(Saved entries)
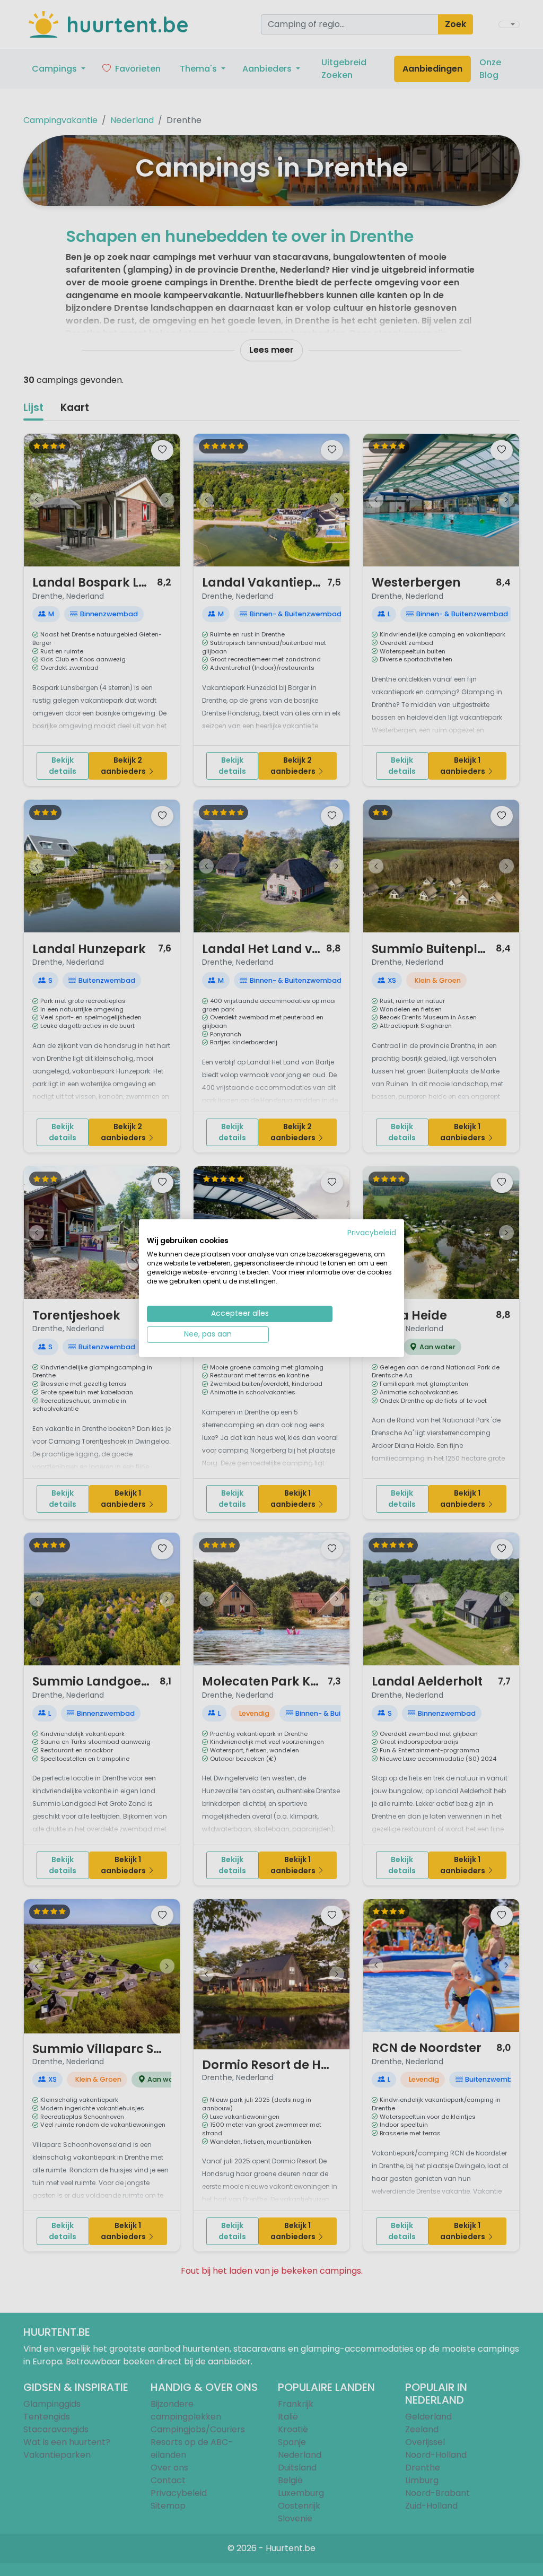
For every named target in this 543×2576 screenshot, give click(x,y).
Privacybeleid (371, 1232)
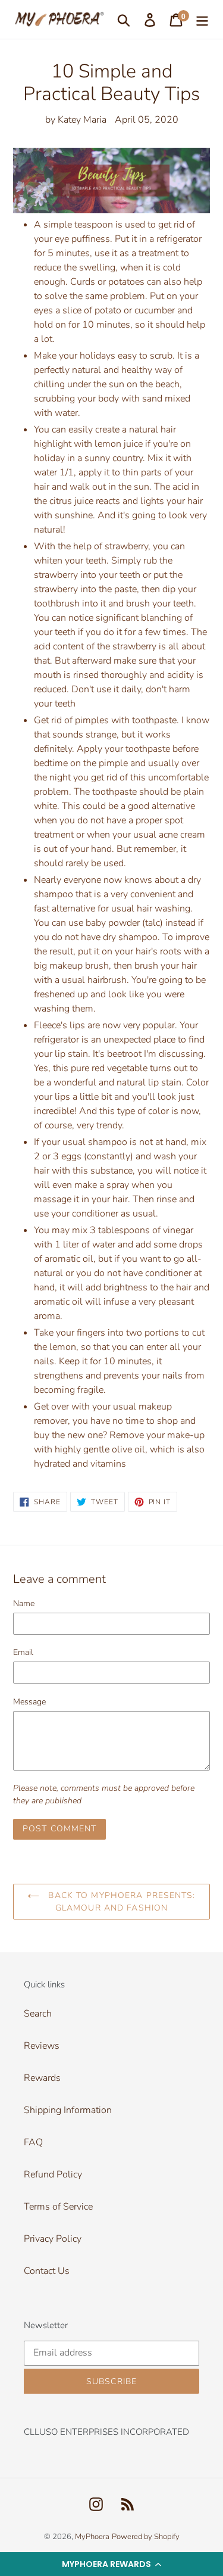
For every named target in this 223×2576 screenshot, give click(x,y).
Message (29, 1701)
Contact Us (47, 2271)
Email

● TASK STATEMENT: All of the data gets printed again exactly; the pictures do not.

● RESPONSE TO THE EXERCISE:
For every named target in this 543×2576 screenshot, give click(x,y).
Privacybeleid (371, 1232)
For every named target in this 223×2576 screenshot, give click(x,y).
Message (29, 1701)
Contact Us (47, 2271)
Email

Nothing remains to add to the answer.